* **EXCERPT PROVIDED**:

————

Former Taipei Pop Music Center preparatory office director Ding Duan (丁度嵐) and artist Feng Chien-chang (馮建彰) were commissioned to design the light show.
The show is to open with a storm scene representing this year’s challenges and continues depicting daily-life themes — the relaunch of baseball games, and the crowds at popular tourist sites and concerts — representing how life carried on with little disruption in Taiwan, the association said, adding that this was envied by much of the world.
It is difficult to tell the public that things have taken a turn for the better, Ding said, adding that while the rest of the world has been struggling to obtain masks, “we can even choose their color.”
With 5G networks being introduced, advances being made by the high-tech industry and farmers being free to export local pork, “Taiwanese people should be more self-confident,” Ding added.
Sound artist Lin Keng-nung (林耿農), who was tasked with selecting the music for the event, said that most pieces used would be symphonic, while some would venture into other genres.
“For instance, the section describing the rapid takeoff of the Taiwanese high-tech industry will be accompanied by techno music, while the section on Taiwanese pork will be accompanied by a folksong, Peach Blossoms Over the Ferry (桃花過渡), to symbolize the coming of spring and new hope,” Lin said.

————

* **GIVEN ENTRIES**:
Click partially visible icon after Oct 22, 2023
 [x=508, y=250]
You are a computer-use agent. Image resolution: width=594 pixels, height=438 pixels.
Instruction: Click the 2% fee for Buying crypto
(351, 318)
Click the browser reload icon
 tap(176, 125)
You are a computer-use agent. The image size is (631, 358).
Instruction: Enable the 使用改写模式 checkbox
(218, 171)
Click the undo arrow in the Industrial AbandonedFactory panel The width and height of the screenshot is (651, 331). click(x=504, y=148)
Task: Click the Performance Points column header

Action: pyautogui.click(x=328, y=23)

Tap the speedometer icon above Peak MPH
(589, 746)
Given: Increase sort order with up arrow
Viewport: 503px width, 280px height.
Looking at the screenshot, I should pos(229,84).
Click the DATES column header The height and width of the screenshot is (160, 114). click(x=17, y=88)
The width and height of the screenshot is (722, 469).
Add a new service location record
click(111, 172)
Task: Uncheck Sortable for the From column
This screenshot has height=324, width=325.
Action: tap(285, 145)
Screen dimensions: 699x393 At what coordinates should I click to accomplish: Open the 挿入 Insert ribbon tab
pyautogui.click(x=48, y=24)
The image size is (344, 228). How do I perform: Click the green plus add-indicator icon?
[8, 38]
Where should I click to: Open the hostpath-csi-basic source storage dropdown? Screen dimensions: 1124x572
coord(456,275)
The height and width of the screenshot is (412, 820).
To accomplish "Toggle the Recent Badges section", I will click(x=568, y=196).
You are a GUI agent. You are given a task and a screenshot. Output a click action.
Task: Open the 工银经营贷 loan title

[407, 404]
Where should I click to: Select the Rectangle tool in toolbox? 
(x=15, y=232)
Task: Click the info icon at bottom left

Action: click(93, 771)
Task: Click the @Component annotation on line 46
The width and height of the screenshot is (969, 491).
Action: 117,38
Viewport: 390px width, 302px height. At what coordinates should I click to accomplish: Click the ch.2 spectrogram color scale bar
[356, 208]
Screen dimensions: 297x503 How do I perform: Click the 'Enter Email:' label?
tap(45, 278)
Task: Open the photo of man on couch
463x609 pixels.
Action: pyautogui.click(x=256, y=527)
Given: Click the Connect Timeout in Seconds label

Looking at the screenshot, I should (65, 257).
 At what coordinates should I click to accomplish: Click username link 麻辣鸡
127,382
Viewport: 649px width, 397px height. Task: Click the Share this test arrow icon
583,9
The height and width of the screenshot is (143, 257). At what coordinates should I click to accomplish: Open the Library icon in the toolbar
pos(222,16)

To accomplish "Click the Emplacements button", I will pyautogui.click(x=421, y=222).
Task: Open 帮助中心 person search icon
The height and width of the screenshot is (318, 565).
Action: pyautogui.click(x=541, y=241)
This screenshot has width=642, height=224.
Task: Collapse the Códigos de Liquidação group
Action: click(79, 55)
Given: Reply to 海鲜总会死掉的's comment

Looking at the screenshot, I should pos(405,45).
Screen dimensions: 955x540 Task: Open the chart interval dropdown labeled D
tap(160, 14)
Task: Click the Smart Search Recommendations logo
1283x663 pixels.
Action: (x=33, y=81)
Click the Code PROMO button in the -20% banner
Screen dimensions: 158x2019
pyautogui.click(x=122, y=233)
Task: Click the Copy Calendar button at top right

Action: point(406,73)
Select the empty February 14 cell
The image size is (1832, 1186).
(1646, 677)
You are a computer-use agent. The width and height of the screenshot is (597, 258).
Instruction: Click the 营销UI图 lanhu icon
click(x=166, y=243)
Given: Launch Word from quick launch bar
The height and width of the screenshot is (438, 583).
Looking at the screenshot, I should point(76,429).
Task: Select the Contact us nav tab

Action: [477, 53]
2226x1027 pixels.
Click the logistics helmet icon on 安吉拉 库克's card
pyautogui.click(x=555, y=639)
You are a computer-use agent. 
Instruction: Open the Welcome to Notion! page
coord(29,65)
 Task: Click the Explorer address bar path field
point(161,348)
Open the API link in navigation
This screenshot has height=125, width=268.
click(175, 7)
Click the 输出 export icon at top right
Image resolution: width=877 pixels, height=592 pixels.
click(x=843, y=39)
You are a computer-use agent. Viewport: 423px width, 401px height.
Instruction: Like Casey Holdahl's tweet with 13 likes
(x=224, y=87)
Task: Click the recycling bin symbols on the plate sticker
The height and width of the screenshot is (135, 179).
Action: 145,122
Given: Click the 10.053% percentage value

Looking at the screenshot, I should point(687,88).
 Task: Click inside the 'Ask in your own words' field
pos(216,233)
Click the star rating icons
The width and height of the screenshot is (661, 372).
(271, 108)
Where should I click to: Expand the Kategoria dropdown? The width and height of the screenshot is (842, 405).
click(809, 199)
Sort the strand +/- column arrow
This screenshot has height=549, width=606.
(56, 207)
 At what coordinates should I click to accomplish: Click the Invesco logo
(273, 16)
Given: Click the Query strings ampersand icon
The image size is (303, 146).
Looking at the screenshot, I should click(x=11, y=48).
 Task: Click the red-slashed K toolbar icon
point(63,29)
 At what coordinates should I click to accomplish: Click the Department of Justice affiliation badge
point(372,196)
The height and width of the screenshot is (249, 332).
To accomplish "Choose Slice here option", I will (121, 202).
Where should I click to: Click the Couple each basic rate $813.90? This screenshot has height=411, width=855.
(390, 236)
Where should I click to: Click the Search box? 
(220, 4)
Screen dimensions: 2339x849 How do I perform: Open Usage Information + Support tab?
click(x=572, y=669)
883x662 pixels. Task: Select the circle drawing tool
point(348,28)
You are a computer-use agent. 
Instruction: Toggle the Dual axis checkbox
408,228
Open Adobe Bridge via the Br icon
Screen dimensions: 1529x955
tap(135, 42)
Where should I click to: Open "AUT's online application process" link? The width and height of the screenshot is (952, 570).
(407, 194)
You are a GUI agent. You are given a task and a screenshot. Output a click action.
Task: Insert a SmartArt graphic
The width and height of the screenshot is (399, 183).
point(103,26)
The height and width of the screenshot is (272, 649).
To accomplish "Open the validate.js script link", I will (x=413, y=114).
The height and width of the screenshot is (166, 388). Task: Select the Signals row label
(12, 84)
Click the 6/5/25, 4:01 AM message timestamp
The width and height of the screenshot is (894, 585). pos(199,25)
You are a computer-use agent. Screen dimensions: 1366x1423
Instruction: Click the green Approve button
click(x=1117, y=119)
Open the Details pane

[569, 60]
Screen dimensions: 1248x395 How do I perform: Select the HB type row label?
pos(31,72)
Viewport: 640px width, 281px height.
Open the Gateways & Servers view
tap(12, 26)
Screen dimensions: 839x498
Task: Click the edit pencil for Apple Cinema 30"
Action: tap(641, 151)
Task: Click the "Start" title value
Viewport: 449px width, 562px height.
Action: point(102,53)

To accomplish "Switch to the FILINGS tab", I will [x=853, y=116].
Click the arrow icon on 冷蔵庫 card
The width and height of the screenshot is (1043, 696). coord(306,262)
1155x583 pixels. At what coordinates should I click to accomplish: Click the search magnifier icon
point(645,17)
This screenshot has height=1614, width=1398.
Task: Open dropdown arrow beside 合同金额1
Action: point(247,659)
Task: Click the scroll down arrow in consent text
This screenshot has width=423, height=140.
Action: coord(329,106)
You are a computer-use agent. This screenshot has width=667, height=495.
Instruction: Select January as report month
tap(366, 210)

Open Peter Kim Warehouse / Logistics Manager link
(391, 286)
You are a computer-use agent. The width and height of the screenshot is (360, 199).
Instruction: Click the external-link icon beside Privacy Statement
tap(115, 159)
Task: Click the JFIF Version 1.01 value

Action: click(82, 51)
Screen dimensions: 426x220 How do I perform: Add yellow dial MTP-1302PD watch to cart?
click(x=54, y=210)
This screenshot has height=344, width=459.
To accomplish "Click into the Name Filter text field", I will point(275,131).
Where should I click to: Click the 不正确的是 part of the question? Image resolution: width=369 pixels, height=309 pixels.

————

* **EXERCISE SET**:
**1)** Name every person identified by name in the excerpt about the light show.
**2)** In the entries, recast the lines starting at the one containing "Screen dimensions: 955x540" and ending at the one containing "pyautogui.click(x=555, y=639)" as a numbered list, with blank lines omitted.

* **ANSWERS BELOW**:
**1)**
- Ding Duan (丁度嵐)
- Feng Chien-chang (馮建彰)
- Lin Keng-nung (林耿農)

**2)**
1. Screen dimensions: 955x540 Task: Open the chart interval dropdown labeled D
2. tap(160, 14)
3. Task: Click the Smart Search Recommendations logo
4. 1283x663 pixels.
5. Action: (x=33, y=81)
6. Click the Code PROMO button in the -20% banner
7. Screen dimensions: 158x2019
8. pyautogui.click(x=122, y=233)
9. Task: Click the Copy Calendar button at top right
10. Action: point(406,73)
11. Select the empty February 14 cell
12. The image size is (1832, 1186).
13. (1646, 677)
14. You are a computer-use agent. The width and height of the screenshot is (597, 258).
15. Instruction: Click the 营销UI图 lanhu icon
16. click(x=166, y=243)
17. Given: Launch Word from quick launch bar
18. The height and width of the screenshot is (438, 583).
19. Looking at the screenshot, I should point(76,429).
20. Task: Select the Contact us nav tab
21. Action: [477, 53]
22. 2226x1027 pixels.
23. Click the logistics helmet icon on 安吉拉 库克's card
24. pyautogui.click(x=555, y=639)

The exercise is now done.